We are now ready for serious business.

S.K. Maina

Ambassador of the Republic of Kenya in Japan

 A quarter-century after TICAD I convened in Tokyo in 1993, this ground-breaking forum for Africa-Japan dialogue on development reached a major turning point with TICAD VI in Nairobi in 2016. Japanese Prime Minister Shinzo Abe headed a huge Japanese delegation to Kenya's capital for the first TICAD held on African soil. Yet while no one would deny the powerful symbolism, Ambassador of the Republic of Kenya in Japan S.K. Maina likes to also recall an earlier milestone. “The defining moment for TICAD,” says the Ambassador, “was TICAD V in Yokohama, Japan, where the leaders first said that we need to involve the private sector and move TICAD to Africa....It has changed TICAD's whole perspective.”
 There can be little doubt that previous TICAD forums have had a significant impact on African development. Since that first 1993 dialogue, transportation corridors have been built, ports modernized, education and public health improved. However, with many early TICAD goals being achieved, African participants increasingly feel the need to shift attention to Africa's competitiveness in global markets. “Japan mooted the TICAD process...when African countries were going through very difficult times,” says Ambassador Maina. Now, however, the World Bank is forecasting 6.17% per annum GDP growth for Kenya, while Africa's population is expected to reach 2 billion by 2050.
 TICAD participants clearly are focused on new dynamics. TICAD VI, for instance, held discussions on universal health care, social stability, and terrorism and radicalization. “Africa has moved very fast,” says the Ambassador, “and so we are saying, we are now ready for serious business...we have now reached the level of ‘partnership.’”
 From building railways and hospitals to debating global market access for African agricultural exports and boosting hi-tech startups, the issues facing TICAD 7 delegates in Yokohama next year will be very different from those their 1993 predecessors confronted. Prime Minister Abe's “Free and Open Indo-Pacific Strategy” plan unveiled in Nairobi adresses issues facing this new world order. “Kenya is a firm believer in rules-based international systems,” says the Ambassador, “we all have to trade among ourselves. If we don't, we all will suffer.”
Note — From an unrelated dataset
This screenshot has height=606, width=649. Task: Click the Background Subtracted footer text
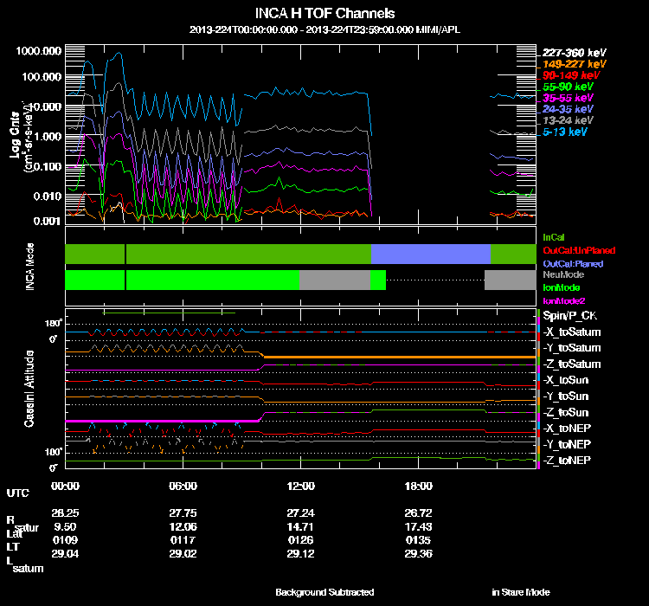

Adding efficiency to partnering with Africa: TICAD

Aurélien Agbénonci

The Minister of Foreign Affairs and Cooperation of the Republic of Benin

 The objective of TICAD is to develop multilateral partnerships for Africa to tackle a wide array of challenges, extending beyond unidirectional support. Instead, it strives to provide the tools that lead to socioeconomic development, security, and peace through long-term partnerships. TICAD VI, held in Nairobi, Kenya, exemplified this mission.
 Lively and structured conversations between Africa, Japan, and other stakeholders made more powerful relationships possible. The Republic of Benin brought up the point that we consider human security, health, and economic growth to be the three pillars of improving life in Africa, and everyone agreed that the path for the improvement is financial strength.
 Establishing economic zones, eliminating corruption, and maintaining working environments is expected to drive private-sector investment, and TICAD is designing the framework to build new partnerships and strengthen existing ones for the development of Africa.